» **Work task**
Can you quote the records below in full, word for word?

» **Records supplied**
::::

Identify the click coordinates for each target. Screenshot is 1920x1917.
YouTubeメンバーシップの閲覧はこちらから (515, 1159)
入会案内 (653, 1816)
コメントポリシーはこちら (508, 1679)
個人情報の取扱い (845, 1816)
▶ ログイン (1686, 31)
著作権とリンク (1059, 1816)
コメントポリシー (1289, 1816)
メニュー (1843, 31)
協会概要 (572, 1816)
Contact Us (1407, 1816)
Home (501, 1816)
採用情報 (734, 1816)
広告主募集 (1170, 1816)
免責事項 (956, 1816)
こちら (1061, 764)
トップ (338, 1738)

::::

» **Task solution**
Identify the click coordinates for each target. Screenshot is 1920x1917.
YouTubeメンバーシップの閲覧はこちらから (515, 1159)
入会案内 (653, 1816)
コメントポリシーはこちら (508, 1679)
個人情報の取扱い (845, 1816)
▶ ログイン (1686, 31)
著作権とリンク (1059, 1816)
コメントポリシー (1289, 1816)
メニュー (1843, 31)
協会概要 (572, 1816)
Contact Us (1407, 1816)
Home (501, 1816)
採用情報 (734, 1816)
広告主募集 (1170, 1816)
免責事項 (956, 1816)
こちら (1061, 764)
トップ (338, 1738)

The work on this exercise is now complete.